Alaska tirade shows China and the US are further apart than ever
Beijing pushback a sign of its growing confidence abroad. Originally published in Nikkei Asia.
No diplomat who ever dealt with Yang Jiechi, China's top foreign policy official, would have been surprised by his opening screed at his first face-to-face meeting with his U.S. counterparts in Anchorage.
With the cameras rolling, Yang lectured the U.S. side at length about their democracy's shortcomings and China's strength. "The U.S. does not represent the world," he said, waving his finger across the table.
All of the touchstones familiar to private meetings with Yang, of a new China confident about its path and contemptuous of America and its allies, were on display. Yang's temper tantrum has been interpreted by some commentators as being all about Chinese domestic politics. Yang certainly judged his target audience, astutely, with his fury about a "condescending" U.S. instantly going viral on local social media.
If President Xi Jinping had his own personal social media account, doubtless he would have tweeted his approval as well. But it would be a mistake to see Yang's performance as mere bluster designed for home consumption.
China is increasingly confident it is gaining America's measure across the spectrum of competition, be it economic, military, technology and regional supremacy, and Yang's speech and the country's diplomacy more broadly reflects that. China has always had "wolf warrior" diplomats. The world is simply seeing more of them these days because Beijing feels safe in belligerently pushing back against its critics in public.
Yang is 70, an age when most Chinese officials have been compelled to retire, and he has now held the country's top diplomatic positions since 2007, first as foreign minister, and now as state councilor. He has been a member of the Politburo since 2017. In Anchorage, he was speaking for the top leadership of the Communist Party.
Yang's tirade seemed to be a calculated display of disrespect for his two U.S. counterparts, Antony Blinken, 58, and Jake Sullivan, 44, whom he seems to consider to be green and young. Yang's point, of course, is that the U.S. has shown disrespect for the Communist Party and the political system it presides over. He was returning the favor in spades.
In that respect, the meeting was immensely valuable, as it drove home the stark divide between the world's two superpowers, with all the profound implications that holds for the rest of the world. The two countries don't just hold incompatible views on Asia and the Indo-Pacific. As Yang made clear, they are far apart on what should be the rules of the road for the entire world.
The buzzword in Western capitals these days as they try to develop a more united approach to China is support for the "rules-based order," as ill-defined as that may be. Yang was dismissive of this, underlining, again, Beijing's contention that Washington cannot assume it is speaking for the world, or indeed anyone besides itself.
"What China and the international community follow or uphold is the United Nations-centered international system and the international order underpinned by international law, not what is advocated by a small number of countries of the so-called rules-based international order," he said.
The "small number" of countries may be developed and wealthy nations, but Beijing's strategy of outflanking them is now much more clearly out in the open. Yang made a point of saying that the 10-member Association of Southeast Asia Nations were now China's most important trading partners, followed by Japan and South Korea. For years, Yang has described Beijing's ties with Moscow as its most important diplomatic relationship.
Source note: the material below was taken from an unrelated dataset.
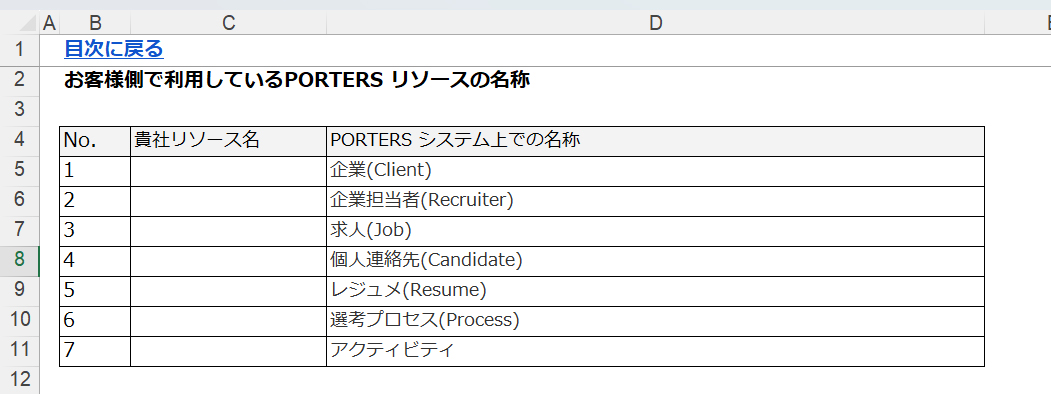The image size is (1051, 394).
Task: Select the 求人(Job) cell
Action: click(x=656, y=231)
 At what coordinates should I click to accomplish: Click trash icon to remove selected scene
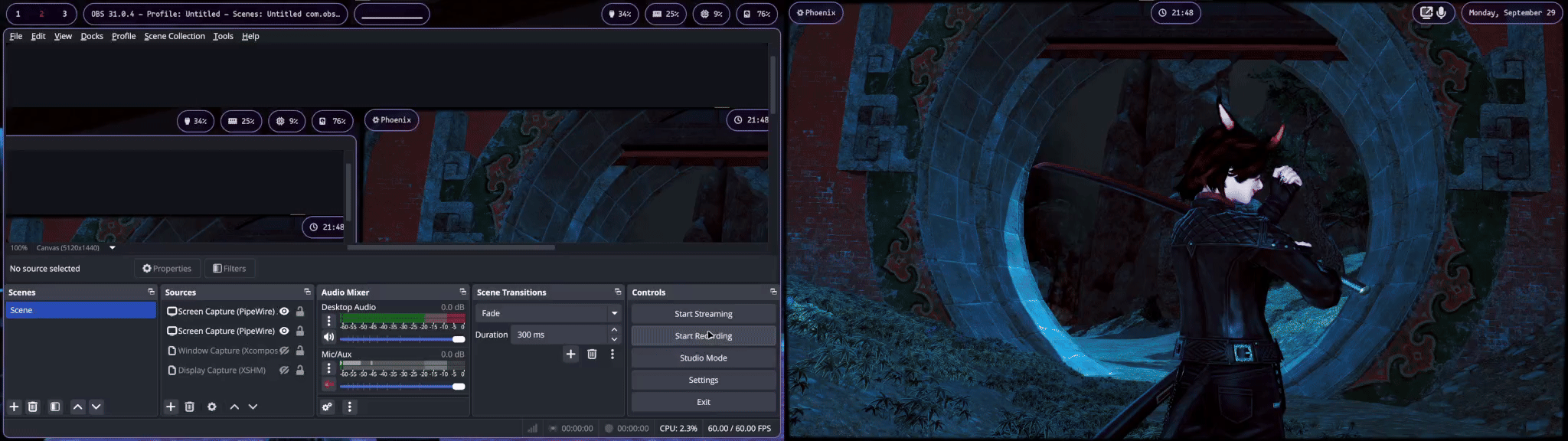(33, 407)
Beijing's message is consistent in this respect, that the U.S. is just one of any number of foreign countries that China has to deal with and has no special claim on its attention. Of course, the reality is far different. Certainly, China has broadened its trade around the world to the point where it can battle widespread tariffs in the U.S. market and still see its global exports grow strongly.
But the U.S. remains a formidable and dangerous rival, and the only country with the convening power to bring multiple like-minded nations together in a united front to resist Beijing's advances. That alone explains the intensity of Yang's ire, which at the very least was clarifying in setting the terms of the bilateral relationship at the start of the Biden administration.
In this new era of superpower competition, Yang's meeting opener had another purpose: to show countries that may either be antagonistic to the U.S., like Iran, or the many others that want to sit on the fence, that they can stand up to -- and indeed -- lecture the Americans.
This may not have the effect of intimidating Washington, but it is useful as a display of power for any other country looking on, be they in the Middle East, Africa or Southeast Asia or the Pacific. Many countries that have been on the receiving end of lectures from Washington over the years may have been quietly thrilled to watch Yang at work. To which the new administration might respond: Be careful what you wish for.